In questo episodio Marco ci dice che per Gesù una sola anima salvata è più importante del valore economico di una enorme mandria di animali. Un solo uomo vale più di ogni capitale, la sua vita non è misurabile con metro economico. L’aver voluto riportare la reazione dei proprietari della mandria ci rivela allora una intenzione esplicita di Marco: voler mettere in luce anche questo conflitto socio-economico. Gesù non era criticato e perseguito soltanto da scribi e farisei, non era amato neanche dai padroni, dai proprietari terrieri, dai possessori di capitali mobili e immobili, che diventano alleati impliciti dei demoni.
Colpisce, infatti, che le due categorie che si rattristano del miracolo di liberazione di Gesù sono «i demoni e i padroni dei porci», i quali, insieme, gli dicono di andarsene via. I proprietari gli chiedono «con insistenza» di andare via; i demoni lo implorano «con insistenza» che «non li cacciasse fuori dal paese». La stessa insistenza, per salvare un contratto di mutuo vantaggio tra demoni e porci: ci sono padroni dei capitali che preferiscono la coabitazione coi demoni all’arrivo del Vangelo, perché sanno che i loro capitali potrebbero continuare a esistere e a produrre rendite anche ospitando al loro interno i demoni; sono disposti a tutto, anche a vendere l’anima al diavolo, pur di non rinunciare ai loro interessi.

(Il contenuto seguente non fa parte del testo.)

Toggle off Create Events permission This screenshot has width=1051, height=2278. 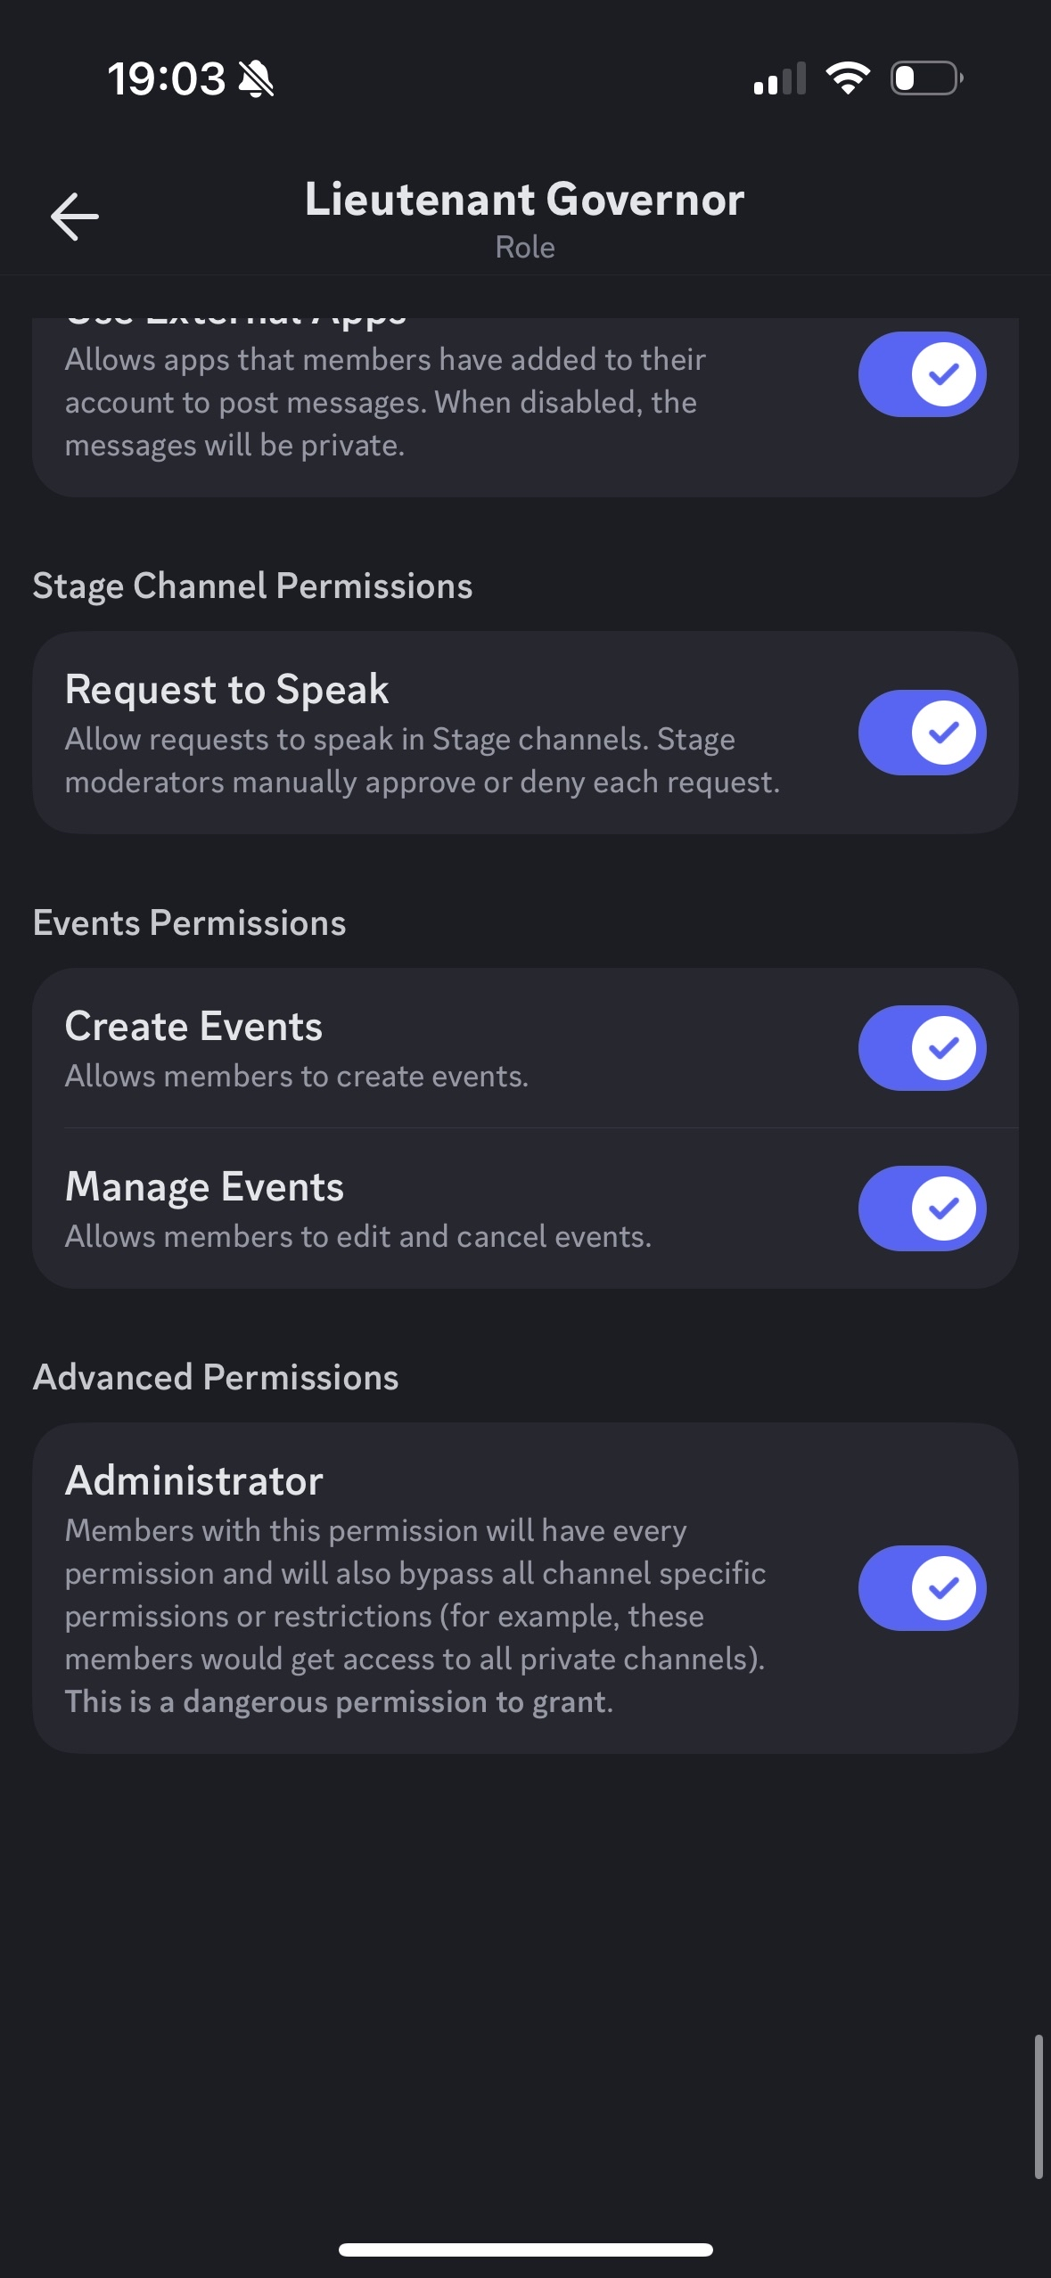click(x=922, y=1048)
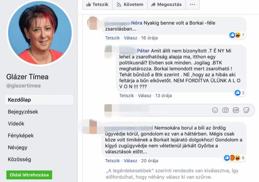Like the page with Tetszik button
259x182 pixels.
pyautogui.click(x=98, y=4)
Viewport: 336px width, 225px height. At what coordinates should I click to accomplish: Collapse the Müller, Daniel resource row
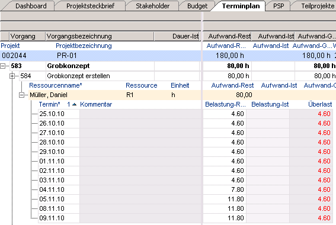coord(22,95)
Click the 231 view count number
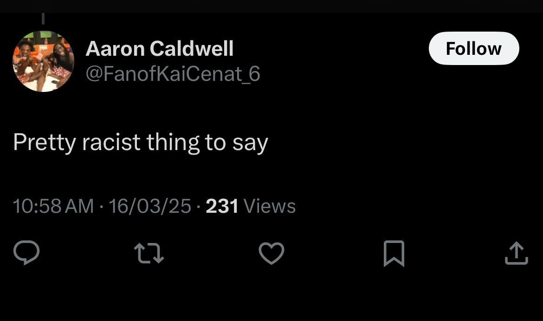Image resolution: width=543 pixels, height=321 pixels. coord(222,206)
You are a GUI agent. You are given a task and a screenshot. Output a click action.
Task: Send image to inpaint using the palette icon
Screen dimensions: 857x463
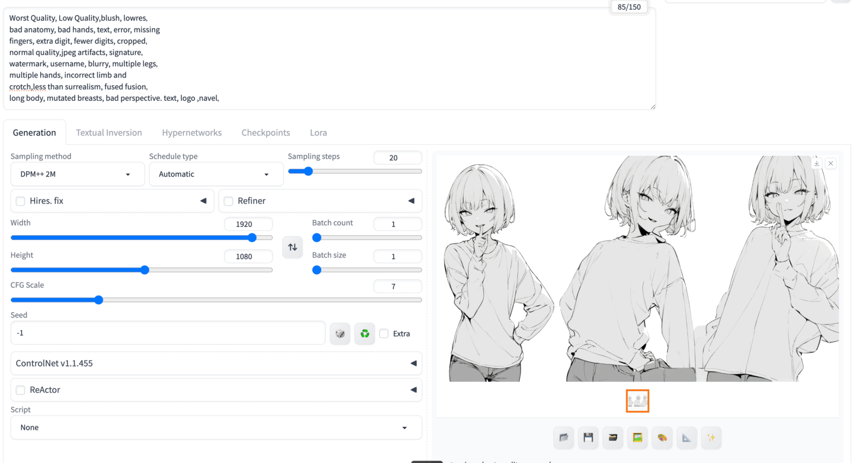662,438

Meglio dunque vivere in co-abitazione con i demoni che dover condividere le ricchezze con i poveri. Anche perché, mentre Dio e mammona sono incompatibili, ricchezze e demoni stanno molto bene assieme, e i capitalisti hanno sempre sperato di poter mettere a reddito anche il demonio. Ma non sanno che qualche volta i porci si gettano nel mare, perché la forza della Parola che libera è più grande degli interessi. Spesso non lo vediamo. Questo racconto ci dice che l’ultima parola sulla vita non sarà quella del capitale.